講師はNTTセキュアプラットフォーム研究所の瀧野修主任研究員
夕方の6時半から8時半までの2時間。説明中も疑問があれば質問してくださいとのこと。参加者も個性的な方が多い。質問や突っ込みが矢継ぎ早に出てくる。情報セキュリティの関係者はほぼ共通して頭の回転が早く、数学が好きな人が多いような気がする。資料は41ページほどだが、内容が濃い。イメージ的には80枚相当のスライドを90分で説明し、30分で質疑応答する感じだ。参加者は自分の所属とか氏名を名乗らなくて良いことになっているので、どこの誰かは分からないが、講師に質問するというよりは、今説明されたこの点は、先日の学会でこのような指摘がありましたよとか、このような解釈だと思いますよと言った上から目線の発言が飛び交うが、それがまた的を得ているので、受講生も講師も「確かに!」という感じで納得する。すごくオープンな授業で面白い。
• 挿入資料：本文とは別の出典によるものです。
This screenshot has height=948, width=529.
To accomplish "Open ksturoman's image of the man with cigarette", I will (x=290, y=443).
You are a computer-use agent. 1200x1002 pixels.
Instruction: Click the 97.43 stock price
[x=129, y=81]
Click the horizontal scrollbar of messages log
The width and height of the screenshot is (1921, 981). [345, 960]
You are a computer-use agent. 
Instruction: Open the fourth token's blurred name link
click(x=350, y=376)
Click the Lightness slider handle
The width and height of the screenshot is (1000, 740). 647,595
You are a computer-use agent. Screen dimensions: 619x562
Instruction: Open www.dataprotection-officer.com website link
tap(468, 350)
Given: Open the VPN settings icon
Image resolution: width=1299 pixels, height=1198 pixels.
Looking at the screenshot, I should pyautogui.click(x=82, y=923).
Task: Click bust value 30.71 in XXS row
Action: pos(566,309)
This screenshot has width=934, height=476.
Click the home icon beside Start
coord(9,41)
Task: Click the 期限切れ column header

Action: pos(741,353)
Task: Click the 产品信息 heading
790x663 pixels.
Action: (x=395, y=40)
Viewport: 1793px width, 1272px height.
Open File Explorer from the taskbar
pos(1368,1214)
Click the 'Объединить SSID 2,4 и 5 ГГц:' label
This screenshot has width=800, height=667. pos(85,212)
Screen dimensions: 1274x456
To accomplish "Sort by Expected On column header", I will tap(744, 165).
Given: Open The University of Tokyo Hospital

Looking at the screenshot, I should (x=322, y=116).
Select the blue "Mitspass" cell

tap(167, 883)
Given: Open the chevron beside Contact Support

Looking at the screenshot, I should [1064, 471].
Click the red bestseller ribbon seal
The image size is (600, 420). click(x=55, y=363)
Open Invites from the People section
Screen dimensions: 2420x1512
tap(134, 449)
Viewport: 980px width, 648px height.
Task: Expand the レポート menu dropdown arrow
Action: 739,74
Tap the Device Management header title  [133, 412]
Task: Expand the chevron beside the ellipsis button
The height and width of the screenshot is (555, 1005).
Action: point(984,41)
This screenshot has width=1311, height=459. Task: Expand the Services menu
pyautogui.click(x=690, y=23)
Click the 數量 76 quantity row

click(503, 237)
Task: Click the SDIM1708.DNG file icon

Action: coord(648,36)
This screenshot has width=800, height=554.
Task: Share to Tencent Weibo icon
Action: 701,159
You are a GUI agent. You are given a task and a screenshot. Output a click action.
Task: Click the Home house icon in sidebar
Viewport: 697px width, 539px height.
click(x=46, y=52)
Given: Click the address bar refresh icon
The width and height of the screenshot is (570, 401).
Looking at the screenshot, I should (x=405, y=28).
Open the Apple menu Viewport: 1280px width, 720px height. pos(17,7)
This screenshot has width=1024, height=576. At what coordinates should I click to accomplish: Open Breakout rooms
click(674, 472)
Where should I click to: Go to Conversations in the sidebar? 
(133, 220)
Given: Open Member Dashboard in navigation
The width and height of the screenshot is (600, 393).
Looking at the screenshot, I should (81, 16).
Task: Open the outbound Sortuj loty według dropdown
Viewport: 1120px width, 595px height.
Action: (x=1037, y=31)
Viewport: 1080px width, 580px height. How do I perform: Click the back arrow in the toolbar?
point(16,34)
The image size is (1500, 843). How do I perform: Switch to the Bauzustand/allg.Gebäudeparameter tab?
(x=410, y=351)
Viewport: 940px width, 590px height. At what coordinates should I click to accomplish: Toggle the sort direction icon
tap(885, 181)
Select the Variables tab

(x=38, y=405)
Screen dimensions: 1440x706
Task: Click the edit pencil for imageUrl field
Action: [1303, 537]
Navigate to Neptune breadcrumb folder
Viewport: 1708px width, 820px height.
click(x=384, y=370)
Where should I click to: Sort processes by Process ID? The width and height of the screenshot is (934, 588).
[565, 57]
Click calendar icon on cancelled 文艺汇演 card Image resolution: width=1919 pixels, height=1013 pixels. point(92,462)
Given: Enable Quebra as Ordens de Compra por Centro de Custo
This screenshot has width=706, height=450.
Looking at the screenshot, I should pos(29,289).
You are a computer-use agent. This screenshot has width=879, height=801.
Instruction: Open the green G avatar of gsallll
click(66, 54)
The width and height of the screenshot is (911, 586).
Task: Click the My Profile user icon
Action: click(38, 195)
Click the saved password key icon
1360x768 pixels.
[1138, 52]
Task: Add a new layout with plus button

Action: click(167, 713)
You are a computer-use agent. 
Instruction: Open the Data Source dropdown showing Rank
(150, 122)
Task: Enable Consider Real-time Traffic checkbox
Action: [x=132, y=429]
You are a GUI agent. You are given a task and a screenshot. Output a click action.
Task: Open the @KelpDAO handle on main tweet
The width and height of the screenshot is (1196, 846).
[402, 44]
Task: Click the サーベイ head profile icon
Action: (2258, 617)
SNSにおける「フェイク」とセキュリティに関する一考察

これが本日のタイトルだ。フェイクニュースバズワードだ。バズワードバズワードだ。Wikiには、「バズワード(buzzword)とは、もっともらしいけれど実際には定義や意味があいまいな用語のことだ。英語では、特定の期間や分野の中でとても人気となった言葉のことである。権威付けされたり、専門用語や印象付けるような技術用語。コンピュータの分野でよく使われるが、政治など広い分野で使われる。」とある。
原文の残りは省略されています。